Enrico Erick Dueñas Hernández Bisschop (born 23 February 2001) is a professional footballer who plays as a forward for Spanish club Cartagena B. Born in the Netherlands, he represents the El Salvador national team.

Club career
Hernández is a youth product of Almere, Waterwijk, and Ajax before moving to Vitesse's youth academy in 2018. He made his professional debut with Vitesse in a 2–0 win over Willem II on 17 December 2020. The next day, on 18 December, Hernández signed his first professional contract with Vitesse for 2.5 years.

On August 4, it was announced that Hernandez extended his contract with Vitesse until 2024 and that he would be loaned out to Eerste Divisie club FC Eindhoven for one season. He was recalled by Vitesse in December 2021.

On 10 July 2022, Hernández moved to Cartagena B in Spain on a two-year deal.

International career
Hernández was eligible to represent Netherlands, Finland, El Salvador and Curaçao. He was born in the Netherlands to a Salvadoran father and Finnish mother, while his paternal grandfather is from Curaçao.

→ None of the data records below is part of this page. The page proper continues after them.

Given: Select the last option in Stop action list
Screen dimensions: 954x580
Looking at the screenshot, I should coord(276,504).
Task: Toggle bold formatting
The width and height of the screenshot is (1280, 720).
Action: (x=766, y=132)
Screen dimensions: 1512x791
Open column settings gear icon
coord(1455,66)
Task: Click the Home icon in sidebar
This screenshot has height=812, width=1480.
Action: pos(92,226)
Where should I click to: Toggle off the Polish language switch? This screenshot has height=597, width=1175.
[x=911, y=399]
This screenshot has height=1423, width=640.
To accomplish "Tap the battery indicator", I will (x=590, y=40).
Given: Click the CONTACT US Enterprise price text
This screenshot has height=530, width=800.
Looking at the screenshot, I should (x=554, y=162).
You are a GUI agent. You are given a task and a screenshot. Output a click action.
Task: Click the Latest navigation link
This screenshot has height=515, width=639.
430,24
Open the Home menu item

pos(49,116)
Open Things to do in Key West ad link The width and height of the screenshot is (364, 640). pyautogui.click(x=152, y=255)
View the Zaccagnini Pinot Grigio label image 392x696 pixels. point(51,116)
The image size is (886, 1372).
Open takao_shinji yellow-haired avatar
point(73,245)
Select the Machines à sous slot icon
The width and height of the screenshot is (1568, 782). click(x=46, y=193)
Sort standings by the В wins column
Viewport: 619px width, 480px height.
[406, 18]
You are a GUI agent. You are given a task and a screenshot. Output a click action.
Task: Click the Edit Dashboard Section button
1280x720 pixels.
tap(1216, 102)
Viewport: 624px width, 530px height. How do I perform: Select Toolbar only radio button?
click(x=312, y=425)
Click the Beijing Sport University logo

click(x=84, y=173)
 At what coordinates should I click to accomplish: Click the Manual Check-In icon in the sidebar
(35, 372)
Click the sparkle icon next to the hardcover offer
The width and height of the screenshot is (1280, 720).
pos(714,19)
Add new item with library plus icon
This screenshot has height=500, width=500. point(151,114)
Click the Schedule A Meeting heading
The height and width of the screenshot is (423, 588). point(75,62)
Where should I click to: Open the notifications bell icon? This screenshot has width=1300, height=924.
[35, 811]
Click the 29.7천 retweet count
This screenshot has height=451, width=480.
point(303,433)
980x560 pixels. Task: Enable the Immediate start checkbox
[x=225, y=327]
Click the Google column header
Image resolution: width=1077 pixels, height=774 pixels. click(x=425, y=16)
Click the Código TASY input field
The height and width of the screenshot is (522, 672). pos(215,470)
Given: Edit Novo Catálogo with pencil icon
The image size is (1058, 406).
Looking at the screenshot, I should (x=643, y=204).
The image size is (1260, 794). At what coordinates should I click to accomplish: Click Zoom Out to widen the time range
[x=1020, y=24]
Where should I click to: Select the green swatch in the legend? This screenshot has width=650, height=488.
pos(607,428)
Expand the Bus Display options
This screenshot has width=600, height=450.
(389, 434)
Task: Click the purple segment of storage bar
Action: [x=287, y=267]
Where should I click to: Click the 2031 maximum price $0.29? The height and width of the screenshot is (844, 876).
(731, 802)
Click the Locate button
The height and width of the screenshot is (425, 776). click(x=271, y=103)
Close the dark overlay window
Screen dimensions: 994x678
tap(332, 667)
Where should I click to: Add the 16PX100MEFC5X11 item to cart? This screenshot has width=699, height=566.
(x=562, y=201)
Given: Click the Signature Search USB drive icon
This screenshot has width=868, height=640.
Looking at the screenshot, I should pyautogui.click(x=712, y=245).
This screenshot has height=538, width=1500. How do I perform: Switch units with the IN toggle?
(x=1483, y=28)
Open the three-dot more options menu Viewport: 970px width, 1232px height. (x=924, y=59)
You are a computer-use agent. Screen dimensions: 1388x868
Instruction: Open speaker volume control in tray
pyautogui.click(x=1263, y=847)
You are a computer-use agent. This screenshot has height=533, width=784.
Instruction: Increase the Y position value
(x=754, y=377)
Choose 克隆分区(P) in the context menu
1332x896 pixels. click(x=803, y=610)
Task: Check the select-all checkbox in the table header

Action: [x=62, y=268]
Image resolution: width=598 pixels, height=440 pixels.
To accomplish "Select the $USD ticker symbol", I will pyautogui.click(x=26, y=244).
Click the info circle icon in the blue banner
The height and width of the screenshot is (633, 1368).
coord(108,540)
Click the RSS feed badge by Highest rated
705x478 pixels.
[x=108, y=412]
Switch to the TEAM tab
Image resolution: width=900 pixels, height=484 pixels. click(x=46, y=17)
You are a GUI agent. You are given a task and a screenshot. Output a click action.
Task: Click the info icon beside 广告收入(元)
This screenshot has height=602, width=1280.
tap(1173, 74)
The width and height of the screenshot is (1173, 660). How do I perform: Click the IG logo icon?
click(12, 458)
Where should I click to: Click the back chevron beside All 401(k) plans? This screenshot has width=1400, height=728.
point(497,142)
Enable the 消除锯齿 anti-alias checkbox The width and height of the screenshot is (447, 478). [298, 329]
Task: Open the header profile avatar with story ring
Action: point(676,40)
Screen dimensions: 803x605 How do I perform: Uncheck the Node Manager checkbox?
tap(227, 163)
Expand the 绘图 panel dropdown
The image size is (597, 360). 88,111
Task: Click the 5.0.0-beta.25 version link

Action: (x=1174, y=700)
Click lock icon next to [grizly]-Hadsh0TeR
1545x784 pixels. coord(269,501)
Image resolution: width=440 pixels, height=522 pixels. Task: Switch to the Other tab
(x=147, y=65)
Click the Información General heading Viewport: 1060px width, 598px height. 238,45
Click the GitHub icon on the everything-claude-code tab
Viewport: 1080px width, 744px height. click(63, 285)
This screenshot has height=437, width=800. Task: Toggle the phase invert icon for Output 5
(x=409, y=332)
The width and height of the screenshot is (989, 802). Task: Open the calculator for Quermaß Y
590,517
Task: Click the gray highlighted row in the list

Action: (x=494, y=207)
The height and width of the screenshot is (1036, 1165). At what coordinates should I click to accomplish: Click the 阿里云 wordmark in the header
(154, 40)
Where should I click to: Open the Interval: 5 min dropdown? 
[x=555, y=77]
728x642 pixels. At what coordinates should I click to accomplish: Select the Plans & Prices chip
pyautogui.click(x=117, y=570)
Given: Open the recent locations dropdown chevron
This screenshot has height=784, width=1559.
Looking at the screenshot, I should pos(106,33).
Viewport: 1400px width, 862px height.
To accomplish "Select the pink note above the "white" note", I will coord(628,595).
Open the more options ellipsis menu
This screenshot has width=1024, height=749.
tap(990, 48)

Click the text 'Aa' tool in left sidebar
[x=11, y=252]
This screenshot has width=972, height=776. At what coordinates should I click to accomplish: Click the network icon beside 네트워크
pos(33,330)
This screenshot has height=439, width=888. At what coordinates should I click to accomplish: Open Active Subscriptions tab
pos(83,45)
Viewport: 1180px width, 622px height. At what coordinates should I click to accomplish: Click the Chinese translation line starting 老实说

Hernández was called up to the El Salvador U-23 team on 8 March 2021 ahead of the CONCACAF Men's Olympic Qualifying Championship. He made his debut with the El Salvador U23s in a 2–0 loss to the Canada U23s on 19 March 2021. On 8 April 2021, it was revealed that Football Association of Finland contacted Hernandez with the hope that he would play for the Finland national football team. Hernandez declined, opting to represent El Salvador.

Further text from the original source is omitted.